---------- INFORMATION ----------
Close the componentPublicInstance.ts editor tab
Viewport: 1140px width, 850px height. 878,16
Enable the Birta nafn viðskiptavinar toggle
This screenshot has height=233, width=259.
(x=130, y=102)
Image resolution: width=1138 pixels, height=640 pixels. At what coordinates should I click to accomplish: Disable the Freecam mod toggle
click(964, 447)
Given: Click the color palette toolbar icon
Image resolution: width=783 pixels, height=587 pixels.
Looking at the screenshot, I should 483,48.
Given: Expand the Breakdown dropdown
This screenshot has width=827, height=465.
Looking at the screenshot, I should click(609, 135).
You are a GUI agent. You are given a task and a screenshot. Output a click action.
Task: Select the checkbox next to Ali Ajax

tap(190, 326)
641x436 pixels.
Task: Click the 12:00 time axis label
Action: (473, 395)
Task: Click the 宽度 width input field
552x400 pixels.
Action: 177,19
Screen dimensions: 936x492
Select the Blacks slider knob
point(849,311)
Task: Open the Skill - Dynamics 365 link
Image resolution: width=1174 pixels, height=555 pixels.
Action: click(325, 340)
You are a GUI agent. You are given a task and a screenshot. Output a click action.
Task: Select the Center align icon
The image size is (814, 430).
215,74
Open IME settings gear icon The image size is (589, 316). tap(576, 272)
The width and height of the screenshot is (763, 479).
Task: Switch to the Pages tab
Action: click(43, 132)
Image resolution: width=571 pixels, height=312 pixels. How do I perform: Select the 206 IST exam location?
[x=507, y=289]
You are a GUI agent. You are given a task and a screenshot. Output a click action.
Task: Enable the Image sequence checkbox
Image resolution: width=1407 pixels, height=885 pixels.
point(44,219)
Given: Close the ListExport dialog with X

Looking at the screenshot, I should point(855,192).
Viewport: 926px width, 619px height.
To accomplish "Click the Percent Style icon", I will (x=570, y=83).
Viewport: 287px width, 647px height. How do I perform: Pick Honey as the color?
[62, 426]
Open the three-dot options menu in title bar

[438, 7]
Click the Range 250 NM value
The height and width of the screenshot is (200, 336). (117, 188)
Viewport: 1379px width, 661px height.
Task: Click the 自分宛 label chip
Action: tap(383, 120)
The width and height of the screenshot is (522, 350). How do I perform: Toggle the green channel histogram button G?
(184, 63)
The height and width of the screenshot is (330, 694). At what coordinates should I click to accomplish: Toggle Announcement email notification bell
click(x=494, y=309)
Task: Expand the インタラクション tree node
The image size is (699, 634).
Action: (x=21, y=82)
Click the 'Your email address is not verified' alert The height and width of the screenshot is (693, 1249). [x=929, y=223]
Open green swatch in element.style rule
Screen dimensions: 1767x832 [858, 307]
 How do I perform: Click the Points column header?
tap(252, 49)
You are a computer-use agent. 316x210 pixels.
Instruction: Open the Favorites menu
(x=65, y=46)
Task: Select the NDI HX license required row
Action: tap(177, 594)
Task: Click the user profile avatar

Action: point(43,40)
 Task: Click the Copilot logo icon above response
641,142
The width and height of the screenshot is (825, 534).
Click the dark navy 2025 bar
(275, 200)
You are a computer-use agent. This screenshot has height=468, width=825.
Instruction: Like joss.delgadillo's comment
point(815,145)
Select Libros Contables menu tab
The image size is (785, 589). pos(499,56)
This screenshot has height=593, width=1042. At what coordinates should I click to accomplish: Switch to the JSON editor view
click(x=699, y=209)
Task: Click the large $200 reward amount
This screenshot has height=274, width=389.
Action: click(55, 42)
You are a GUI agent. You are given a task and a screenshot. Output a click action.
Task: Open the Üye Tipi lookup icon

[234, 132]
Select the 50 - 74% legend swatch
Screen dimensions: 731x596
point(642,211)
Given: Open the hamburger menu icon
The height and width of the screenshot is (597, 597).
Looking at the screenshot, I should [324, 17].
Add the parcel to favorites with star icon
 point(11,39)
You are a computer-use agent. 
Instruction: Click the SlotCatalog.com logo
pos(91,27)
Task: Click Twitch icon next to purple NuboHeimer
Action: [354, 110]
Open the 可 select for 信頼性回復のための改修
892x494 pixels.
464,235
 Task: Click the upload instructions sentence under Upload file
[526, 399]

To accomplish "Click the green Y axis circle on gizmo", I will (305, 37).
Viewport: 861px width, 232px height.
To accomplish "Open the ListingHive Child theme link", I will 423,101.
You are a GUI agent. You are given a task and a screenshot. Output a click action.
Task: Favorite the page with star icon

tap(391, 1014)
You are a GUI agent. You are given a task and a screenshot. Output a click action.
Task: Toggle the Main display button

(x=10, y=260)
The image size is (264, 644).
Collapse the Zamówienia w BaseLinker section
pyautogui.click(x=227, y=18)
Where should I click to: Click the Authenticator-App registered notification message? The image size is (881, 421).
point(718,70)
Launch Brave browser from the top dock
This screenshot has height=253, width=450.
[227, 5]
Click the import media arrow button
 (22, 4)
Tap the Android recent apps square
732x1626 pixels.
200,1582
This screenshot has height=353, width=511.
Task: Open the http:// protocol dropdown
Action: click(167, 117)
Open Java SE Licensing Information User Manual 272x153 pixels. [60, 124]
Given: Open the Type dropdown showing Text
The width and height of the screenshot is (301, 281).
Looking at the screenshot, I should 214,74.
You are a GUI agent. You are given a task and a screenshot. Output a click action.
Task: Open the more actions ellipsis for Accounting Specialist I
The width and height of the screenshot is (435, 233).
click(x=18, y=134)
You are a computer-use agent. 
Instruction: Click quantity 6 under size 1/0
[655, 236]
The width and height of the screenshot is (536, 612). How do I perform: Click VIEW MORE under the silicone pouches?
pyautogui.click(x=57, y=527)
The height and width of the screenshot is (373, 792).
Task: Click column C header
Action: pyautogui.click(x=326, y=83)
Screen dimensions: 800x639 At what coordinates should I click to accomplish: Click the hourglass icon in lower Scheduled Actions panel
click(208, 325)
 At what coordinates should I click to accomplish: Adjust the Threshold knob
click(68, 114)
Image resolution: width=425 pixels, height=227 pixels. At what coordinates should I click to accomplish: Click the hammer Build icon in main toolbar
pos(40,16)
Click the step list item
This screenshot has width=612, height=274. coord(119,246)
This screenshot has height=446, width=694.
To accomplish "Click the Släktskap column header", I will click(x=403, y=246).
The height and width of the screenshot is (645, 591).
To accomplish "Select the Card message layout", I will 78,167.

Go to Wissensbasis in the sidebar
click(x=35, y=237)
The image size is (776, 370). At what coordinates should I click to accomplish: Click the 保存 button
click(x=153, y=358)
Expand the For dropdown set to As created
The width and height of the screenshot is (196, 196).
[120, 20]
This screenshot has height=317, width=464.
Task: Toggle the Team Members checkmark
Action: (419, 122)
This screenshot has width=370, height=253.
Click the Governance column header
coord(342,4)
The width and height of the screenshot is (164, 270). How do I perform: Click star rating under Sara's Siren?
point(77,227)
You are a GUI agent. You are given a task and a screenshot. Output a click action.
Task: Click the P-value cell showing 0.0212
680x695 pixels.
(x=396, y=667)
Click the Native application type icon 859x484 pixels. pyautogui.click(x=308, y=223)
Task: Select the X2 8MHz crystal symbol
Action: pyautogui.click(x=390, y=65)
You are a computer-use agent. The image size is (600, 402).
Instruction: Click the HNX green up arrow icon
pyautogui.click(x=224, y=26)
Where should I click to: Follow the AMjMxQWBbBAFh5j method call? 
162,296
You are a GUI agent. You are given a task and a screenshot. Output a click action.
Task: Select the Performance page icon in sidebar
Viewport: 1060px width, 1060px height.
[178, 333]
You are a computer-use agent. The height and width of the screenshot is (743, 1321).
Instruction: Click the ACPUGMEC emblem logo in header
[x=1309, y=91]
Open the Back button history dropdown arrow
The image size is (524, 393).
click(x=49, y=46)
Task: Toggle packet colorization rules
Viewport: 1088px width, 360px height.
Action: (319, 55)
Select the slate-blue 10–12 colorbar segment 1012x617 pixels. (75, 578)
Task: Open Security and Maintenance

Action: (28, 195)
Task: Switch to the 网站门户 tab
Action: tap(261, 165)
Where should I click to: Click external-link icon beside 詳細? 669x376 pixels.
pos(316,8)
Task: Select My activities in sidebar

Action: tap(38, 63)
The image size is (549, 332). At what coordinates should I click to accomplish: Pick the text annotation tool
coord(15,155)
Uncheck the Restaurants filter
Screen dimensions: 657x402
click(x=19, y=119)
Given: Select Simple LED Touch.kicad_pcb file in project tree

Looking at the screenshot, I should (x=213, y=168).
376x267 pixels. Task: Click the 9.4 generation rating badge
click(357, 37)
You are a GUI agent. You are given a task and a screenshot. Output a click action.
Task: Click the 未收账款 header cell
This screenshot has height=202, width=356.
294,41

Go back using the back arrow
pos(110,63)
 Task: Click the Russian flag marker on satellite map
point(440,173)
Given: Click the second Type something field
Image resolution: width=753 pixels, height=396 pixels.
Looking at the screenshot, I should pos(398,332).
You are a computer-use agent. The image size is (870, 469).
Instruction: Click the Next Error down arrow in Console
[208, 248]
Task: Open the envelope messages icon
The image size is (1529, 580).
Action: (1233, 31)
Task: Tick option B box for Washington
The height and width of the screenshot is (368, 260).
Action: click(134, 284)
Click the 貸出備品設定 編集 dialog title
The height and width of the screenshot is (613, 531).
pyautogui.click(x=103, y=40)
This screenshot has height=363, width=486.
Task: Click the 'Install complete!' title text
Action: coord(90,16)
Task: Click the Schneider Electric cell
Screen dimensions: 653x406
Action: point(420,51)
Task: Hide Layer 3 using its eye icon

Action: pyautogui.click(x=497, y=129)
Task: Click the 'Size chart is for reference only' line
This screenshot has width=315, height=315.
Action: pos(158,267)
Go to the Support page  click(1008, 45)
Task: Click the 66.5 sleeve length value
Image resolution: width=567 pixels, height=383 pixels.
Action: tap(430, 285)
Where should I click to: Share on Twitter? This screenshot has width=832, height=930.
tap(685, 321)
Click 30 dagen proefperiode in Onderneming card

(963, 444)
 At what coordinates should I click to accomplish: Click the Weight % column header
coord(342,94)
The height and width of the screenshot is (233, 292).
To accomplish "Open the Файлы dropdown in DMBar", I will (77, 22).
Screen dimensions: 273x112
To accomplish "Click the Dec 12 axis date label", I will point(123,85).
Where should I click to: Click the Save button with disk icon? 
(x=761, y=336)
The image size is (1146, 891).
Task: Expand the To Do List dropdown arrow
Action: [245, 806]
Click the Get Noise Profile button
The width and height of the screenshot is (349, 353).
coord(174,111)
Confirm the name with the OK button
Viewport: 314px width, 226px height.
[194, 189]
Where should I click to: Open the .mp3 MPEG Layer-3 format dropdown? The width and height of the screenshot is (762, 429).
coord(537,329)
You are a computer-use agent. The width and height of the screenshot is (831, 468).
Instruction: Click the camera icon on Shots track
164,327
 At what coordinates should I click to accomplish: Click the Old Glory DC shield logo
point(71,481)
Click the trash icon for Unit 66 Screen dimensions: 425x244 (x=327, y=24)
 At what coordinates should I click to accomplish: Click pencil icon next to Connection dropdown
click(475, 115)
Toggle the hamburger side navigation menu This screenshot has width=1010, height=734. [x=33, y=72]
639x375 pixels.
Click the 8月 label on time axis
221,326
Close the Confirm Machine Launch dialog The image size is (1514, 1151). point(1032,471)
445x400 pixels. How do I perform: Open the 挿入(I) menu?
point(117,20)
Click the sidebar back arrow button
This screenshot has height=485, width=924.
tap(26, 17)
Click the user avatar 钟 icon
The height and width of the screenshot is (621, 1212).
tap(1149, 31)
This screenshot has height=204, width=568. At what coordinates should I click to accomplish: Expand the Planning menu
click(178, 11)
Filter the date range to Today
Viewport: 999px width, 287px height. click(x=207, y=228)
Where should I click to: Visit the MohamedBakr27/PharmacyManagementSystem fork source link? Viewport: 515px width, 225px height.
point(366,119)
----------
YOUR ASSIGNMENT :: All that is wanted is an exact copy of the lines above from the one with "Task: Enable the Image sequence checkbox" through the one with "Click the 'Your", with both ends included.

RESPONSE FOR THIS EXERCISE ::
Task: Enable the Image sequence checkbox
Image resolution: width=1407 pixels, height=885 pixels.
point(44,219)
Given: Close the ListExport dialog with X

Looking at the screenshot, I should point(855,192).
Viewport: 926px width, 619px height.
To accomplish "Click the Percent Style icon", I will (x=570, y=83).
Viewport: 287px width, 647px height. How do I perform: Pick Honey as the color?
[62, 426]
Open the three-dot options menu in title bar

[438, 7]
Click the Range 250 NM value
The height and width of the screenshot is (200, 336). (117, 188)
Viewport: 1379px width, 661px height.
Task: Click the 自分宛 label chip
Action: tap(383, 120)
The width and height of the screenshot is (522, 350). How do I perform: Toggle the green channel histogram button G?
(184, 63)
The height and width of the screenshot is (330, 694). At what coordinates should I click to accomplish: Toggle Announcement email notification bell
click(x=494, y=309)
Task: Expand the インタラクション tree node
The image size is (699, 634).
Action: (x=21, y=82)
Click the 'Your email address is not verified' alert The height and width of the screenshot is (693, 1249). [x=929, y=223]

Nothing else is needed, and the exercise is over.